━━━ Data provided
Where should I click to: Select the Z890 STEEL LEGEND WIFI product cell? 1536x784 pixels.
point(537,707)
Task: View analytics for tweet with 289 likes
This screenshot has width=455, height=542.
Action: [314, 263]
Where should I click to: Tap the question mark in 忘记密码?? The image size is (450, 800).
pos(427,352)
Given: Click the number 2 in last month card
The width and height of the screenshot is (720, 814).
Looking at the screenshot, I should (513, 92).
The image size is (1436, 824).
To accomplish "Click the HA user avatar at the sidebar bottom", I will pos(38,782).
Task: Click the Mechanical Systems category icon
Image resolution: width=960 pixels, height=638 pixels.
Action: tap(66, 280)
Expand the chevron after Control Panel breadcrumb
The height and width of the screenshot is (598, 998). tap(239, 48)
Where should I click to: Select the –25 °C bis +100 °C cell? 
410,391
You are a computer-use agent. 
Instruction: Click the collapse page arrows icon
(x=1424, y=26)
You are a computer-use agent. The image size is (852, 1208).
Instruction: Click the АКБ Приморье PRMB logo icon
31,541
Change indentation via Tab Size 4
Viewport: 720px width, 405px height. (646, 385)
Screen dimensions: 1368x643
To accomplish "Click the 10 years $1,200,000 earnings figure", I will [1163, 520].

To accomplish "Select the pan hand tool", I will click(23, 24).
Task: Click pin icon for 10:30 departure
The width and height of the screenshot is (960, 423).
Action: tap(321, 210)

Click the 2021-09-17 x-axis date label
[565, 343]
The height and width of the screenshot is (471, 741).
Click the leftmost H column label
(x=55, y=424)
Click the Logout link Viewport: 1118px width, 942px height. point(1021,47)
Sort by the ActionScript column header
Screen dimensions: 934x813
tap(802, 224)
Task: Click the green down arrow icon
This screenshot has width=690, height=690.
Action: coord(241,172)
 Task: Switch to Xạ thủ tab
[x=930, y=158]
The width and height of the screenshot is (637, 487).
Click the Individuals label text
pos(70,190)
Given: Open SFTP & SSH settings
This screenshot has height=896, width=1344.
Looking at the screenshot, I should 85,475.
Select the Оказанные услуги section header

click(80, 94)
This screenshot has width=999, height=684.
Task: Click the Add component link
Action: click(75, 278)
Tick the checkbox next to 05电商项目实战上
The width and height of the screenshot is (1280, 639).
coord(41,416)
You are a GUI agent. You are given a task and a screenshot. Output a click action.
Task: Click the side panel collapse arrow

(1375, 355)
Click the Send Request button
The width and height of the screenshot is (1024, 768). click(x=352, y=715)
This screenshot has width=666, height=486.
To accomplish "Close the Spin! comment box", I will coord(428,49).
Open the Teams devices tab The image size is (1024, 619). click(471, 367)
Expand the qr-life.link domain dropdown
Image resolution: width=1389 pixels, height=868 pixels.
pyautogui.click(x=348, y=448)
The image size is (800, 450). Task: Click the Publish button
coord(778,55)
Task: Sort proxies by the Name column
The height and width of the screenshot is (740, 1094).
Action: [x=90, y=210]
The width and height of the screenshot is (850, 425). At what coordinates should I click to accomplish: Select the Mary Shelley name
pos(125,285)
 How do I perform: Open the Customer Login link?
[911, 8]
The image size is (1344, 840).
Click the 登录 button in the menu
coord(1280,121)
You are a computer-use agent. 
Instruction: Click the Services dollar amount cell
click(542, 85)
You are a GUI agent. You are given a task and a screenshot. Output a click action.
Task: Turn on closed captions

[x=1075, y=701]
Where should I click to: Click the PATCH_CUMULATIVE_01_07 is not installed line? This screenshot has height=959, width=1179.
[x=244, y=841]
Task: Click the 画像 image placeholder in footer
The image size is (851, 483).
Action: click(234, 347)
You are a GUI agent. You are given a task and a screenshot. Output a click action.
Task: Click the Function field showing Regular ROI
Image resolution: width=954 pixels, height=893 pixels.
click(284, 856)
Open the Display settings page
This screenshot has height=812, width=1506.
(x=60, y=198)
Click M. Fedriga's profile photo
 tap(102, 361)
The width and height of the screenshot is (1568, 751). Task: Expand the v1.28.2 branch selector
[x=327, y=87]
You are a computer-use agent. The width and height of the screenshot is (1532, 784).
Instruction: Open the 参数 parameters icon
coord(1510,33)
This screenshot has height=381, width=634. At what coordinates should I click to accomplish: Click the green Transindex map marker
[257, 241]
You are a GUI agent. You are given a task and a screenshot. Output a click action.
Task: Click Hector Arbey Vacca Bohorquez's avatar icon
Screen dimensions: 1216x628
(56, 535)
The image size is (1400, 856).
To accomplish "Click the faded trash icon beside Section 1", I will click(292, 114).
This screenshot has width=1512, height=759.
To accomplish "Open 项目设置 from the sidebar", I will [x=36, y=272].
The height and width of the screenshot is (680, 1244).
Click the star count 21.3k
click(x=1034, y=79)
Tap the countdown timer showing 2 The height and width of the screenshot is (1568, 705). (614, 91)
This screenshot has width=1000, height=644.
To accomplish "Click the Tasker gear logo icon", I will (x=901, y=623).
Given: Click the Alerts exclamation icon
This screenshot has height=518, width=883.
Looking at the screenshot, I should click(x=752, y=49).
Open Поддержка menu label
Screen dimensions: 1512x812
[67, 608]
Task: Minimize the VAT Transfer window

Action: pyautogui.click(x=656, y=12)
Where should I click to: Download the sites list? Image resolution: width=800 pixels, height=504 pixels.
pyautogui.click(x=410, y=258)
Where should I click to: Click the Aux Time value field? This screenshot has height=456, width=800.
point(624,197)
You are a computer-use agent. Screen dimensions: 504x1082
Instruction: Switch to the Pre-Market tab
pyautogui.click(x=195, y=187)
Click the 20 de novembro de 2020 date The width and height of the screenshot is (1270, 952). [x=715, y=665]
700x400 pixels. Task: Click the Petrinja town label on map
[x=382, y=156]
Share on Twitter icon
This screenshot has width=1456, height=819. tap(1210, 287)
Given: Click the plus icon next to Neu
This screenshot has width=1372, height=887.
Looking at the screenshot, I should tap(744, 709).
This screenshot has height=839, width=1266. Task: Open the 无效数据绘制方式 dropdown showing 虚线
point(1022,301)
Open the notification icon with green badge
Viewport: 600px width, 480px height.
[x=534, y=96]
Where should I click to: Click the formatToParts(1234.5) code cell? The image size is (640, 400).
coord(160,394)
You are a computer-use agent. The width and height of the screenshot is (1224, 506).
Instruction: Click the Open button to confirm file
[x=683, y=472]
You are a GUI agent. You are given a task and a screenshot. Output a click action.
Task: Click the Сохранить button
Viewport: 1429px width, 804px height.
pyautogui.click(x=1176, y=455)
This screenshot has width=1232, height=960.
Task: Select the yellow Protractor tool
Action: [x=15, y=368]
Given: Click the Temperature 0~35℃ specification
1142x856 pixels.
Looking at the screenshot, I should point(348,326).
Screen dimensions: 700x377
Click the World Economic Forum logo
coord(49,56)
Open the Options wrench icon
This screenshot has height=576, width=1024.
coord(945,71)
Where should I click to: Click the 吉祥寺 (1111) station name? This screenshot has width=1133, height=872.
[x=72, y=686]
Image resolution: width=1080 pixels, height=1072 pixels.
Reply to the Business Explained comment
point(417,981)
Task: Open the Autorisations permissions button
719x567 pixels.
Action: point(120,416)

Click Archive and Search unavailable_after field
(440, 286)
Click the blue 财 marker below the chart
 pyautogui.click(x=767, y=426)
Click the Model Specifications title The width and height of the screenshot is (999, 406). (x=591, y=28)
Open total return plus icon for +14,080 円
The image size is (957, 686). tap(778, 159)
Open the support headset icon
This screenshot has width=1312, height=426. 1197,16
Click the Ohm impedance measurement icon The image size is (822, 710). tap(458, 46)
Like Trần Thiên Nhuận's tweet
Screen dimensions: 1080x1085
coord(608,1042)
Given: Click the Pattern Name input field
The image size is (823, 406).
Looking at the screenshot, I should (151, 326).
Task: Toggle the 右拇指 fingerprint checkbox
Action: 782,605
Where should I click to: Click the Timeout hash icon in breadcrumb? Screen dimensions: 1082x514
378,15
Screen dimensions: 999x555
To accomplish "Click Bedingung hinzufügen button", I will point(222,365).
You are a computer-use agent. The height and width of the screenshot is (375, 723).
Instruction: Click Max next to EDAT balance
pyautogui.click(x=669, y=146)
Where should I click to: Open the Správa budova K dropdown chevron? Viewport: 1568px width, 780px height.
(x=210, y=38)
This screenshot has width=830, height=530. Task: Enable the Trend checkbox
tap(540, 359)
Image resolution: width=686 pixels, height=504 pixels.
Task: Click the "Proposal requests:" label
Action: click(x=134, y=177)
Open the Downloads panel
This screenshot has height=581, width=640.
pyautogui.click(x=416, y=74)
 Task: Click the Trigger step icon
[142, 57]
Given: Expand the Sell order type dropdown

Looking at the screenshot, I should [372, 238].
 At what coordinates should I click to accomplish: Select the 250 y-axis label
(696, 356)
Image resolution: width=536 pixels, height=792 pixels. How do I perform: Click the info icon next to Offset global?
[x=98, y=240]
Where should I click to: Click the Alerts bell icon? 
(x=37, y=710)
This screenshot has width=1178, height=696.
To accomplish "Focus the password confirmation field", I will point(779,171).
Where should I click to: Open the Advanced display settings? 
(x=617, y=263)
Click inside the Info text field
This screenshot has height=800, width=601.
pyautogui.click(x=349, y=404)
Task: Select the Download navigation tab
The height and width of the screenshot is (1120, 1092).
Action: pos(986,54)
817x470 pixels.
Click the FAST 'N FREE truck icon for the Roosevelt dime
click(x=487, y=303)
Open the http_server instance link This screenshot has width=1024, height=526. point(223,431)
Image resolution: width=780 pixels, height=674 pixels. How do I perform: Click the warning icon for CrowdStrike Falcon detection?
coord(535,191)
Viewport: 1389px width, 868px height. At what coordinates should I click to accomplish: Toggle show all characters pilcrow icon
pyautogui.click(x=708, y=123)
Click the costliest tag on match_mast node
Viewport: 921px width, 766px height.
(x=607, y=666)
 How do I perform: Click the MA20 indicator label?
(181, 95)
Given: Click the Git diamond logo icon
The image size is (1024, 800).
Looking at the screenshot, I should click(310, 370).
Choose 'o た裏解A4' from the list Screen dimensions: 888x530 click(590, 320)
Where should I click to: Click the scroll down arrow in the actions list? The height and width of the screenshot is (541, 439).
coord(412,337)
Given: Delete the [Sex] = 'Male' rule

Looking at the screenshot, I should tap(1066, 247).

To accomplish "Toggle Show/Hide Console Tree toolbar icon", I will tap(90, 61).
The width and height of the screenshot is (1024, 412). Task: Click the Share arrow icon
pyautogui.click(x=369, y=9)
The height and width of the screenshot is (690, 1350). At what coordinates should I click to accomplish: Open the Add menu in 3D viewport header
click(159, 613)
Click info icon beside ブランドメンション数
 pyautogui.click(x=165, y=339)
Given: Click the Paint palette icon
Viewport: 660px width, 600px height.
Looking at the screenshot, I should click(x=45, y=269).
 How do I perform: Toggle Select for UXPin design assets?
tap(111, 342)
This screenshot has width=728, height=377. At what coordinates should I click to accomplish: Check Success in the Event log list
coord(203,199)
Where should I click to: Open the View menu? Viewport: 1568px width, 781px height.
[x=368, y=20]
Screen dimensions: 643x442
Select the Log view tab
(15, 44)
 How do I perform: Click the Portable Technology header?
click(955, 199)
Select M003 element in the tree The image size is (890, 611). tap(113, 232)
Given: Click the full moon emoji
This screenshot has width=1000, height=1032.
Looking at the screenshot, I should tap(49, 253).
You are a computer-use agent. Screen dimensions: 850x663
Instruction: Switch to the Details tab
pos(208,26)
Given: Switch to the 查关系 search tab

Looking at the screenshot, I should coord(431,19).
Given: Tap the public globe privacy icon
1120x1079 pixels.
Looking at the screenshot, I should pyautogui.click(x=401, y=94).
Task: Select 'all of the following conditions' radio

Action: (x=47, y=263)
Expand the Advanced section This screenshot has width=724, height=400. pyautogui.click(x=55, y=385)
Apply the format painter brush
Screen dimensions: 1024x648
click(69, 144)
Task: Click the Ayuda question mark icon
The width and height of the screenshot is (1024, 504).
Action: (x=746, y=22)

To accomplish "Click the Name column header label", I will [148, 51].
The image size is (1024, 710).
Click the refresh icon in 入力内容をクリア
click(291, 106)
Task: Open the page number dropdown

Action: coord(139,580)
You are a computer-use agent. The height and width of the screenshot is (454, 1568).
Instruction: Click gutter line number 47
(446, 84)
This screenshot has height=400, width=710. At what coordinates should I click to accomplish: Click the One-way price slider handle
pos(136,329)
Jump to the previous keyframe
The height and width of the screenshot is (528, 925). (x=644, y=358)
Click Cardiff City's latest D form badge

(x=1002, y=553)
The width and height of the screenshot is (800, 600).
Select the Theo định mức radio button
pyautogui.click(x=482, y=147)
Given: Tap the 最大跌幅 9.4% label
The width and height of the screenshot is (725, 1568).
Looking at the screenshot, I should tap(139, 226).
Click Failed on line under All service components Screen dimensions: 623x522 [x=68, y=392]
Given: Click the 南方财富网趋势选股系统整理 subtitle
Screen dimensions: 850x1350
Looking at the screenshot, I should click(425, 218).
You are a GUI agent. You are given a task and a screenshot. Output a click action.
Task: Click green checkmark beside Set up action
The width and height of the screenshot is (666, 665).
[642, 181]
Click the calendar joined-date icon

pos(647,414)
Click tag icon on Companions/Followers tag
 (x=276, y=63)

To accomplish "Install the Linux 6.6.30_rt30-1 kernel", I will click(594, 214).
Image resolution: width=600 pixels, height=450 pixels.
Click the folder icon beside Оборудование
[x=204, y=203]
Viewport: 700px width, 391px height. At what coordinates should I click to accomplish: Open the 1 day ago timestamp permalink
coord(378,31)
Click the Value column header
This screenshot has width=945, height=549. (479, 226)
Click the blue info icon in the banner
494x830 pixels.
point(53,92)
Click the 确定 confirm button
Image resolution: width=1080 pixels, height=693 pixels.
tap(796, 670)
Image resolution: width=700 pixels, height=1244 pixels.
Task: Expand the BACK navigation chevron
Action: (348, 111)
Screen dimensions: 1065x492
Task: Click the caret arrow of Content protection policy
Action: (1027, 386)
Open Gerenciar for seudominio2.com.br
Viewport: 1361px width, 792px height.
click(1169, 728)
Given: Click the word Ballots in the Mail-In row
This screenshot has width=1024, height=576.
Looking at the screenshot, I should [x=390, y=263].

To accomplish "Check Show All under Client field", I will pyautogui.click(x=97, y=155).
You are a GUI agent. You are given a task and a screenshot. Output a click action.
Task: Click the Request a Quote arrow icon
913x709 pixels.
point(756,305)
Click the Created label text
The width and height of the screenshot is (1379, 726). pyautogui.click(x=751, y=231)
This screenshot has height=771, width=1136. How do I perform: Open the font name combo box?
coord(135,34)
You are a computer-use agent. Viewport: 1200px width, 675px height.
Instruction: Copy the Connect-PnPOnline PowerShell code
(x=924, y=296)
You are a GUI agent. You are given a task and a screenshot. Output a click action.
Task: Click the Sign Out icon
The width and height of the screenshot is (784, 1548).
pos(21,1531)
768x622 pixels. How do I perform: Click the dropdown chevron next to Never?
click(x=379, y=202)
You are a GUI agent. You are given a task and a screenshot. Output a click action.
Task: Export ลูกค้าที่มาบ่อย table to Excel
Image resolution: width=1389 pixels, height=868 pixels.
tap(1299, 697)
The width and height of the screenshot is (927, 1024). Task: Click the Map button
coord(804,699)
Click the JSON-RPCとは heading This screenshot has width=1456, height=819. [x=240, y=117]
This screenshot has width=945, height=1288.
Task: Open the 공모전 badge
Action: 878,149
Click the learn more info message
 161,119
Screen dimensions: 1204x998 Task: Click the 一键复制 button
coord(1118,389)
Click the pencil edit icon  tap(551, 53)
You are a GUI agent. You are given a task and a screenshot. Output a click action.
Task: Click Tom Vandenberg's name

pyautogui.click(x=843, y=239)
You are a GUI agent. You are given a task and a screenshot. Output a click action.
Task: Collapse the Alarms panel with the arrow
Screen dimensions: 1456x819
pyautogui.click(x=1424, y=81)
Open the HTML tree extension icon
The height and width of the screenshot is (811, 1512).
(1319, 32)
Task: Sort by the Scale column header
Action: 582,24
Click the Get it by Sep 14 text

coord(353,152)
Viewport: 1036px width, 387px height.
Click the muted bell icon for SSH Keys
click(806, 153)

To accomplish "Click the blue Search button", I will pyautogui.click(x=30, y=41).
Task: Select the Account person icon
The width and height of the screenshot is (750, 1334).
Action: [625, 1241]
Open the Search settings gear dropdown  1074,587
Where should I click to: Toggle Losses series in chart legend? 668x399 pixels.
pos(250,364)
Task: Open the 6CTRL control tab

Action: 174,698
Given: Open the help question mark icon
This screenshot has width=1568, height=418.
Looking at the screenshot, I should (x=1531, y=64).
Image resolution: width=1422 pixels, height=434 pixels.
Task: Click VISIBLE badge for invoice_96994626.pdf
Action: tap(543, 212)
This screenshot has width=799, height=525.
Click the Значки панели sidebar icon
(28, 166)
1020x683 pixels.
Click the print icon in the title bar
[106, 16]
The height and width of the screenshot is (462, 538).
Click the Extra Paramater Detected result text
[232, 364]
━━━━━━
■ **Assignment**:
Restate word for word the lines of the data above, starting at the line containing "Click the Ohm" and ending at the line containing "Screen dimensions: 999x555", both included, and nothing more.

■ **Finished task**:
Click the Ohm impedance measurement icon The image size is (822, 710). tap(458, 46)
Like Trần Thiên Nhuận's tweet
Screen dimensions: 1080x1085
coord(608,1042)
Given: Click the Pattern Name input field
The image size is (823, 406).
Looking at the screenshot, I should (151, 326).
Task: Toggle the 右拇指 fingerprint checkbox
Action: 782,605
Where should I click to: Click the Timeout hash icon in breadcrumb? Screen dimensions: 1082x514
378,15
Screen dimensions: 999x555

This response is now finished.